Simulation result (200 jobs, RouterConfig::default(), no artificial pressure):

completed: 200   dropped: 0
adaptive_spawn_threshold: 60000   pressure: ~0.24

inline:    ~12 jobs   p95: 0 ms
spawn:     ~97 jobs   p95: 0 ms
cpu_pool:  ~56 jobs   p95: 1 ms
batch:     ~35 jobs   p95: 16 ms

Run benchmarks yourself:

cargo bench                        # full Criterion benchmark suite
cargo bench -- --test              # smoke test (compile + single run, no timing)

Module Map

Module File Responsibility
router src/router.rs Strategy selection, execution dispatch, metrics recording, SSE broadcast
neural_router src/neural_router.rs Online-learning weight matrix, epsilon-greedy, gradient-ascent
autoscaler src/autoscaler.rs OLS demand forecast, parallelism/queue-cap recommendations
config src/config.rs RouterConfig, validation, hot-reload, watch channel
metrics src/metrics.rs EMA latency, percentiles, pressure scoring, Prometheus export
strategies src/strategies.rs Pure CPU-bound kernels: hashmix, primecount, montecarlo_risk
simulator src/simulator.rs Seeded synthetic workload generator
web src/web.rs Axum HTTP server, dark dashboard, SSE, config API
types src/types.rs Shared types: Job, Strategy, Output, RoutingDecision

Contributing

  1. Fork the repository and create a feature branch from main.
  2. Run the full check suite before pushing:
    cargo fmt
    cargo clippy --all-targets -- -D warnings
    cargo test --all-features
    cargo doc --no-deps
    cargo build --release
    
  3. Add tests for any new public function. Cover: happy path, boundary values, and error paths.
  4. Update CHANGELOG.md with a brief description under [Unreleased].
  5. Open a pull request against main. CI runs fmt --check, clippy -D warnings, test --all-features, doc, build --release, audit, and a bench smoke test.
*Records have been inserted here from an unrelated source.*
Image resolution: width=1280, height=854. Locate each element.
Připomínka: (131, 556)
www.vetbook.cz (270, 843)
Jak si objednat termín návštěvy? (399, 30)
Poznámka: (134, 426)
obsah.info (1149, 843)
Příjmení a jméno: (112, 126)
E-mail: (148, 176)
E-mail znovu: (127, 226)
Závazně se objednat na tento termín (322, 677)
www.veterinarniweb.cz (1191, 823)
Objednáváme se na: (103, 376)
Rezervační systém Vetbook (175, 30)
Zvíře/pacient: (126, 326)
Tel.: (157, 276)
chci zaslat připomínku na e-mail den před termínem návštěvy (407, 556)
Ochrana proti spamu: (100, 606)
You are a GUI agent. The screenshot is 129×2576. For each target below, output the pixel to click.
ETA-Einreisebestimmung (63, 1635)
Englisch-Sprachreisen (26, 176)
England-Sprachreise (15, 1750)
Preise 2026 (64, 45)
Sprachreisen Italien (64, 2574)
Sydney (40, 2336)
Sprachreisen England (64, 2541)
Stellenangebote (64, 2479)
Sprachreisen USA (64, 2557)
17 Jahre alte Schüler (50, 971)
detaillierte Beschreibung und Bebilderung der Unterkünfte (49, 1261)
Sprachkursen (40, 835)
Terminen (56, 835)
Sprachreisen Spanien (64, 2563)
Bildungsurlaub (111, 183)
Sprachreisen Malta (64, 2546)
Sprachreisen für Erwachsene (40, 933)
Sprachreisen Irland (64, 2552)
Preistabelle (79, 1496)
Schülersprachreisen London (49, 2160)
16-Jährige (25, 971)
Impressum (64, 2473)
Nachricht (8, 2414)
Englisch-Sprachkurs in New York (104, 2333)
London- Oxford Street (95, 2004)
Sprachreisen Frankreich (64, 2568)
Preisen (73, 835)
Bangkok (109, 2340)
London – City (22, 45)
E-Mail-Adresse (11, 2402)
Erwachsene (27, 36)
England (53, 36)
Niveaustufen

Adding a new routing strategy

  1. Add a variant to Strategy in src/types.rs.
  2. Add a Display arm and serde rename in types.rs.
  3. Update choose_strategy in src/router.rs with the new branch.
  4. Add an execution arm in Router::submit (the match strategy block).
  5. Update strategy_index in neural_router.rs to include the new strategy.
  6. Add N_STRATEGIES constant and index constants if needed.
  7. Add tests in tests/ for the new strategy path.
  8. Update CHANGELOG.md.

Code style

  • Standard rustfmt formatting — run cargo fmt before committing.
  • No .unwrap() or .expect() in library code (src/). Use ?, match, or unwrap_or_default.
  • Structured tracing::info/warn/error! instead of println! or eprintln!.
  • /// doc comments on all public items (functions, structs, enums, traits, modules).
  • #[tracing::instrument] on public async functions with non-trivial logic.

License

MIT. See LICENSE or https://opensource.org/licenses/MIT.


Changelog

See CHANGELOG.md for a full history of notable changes.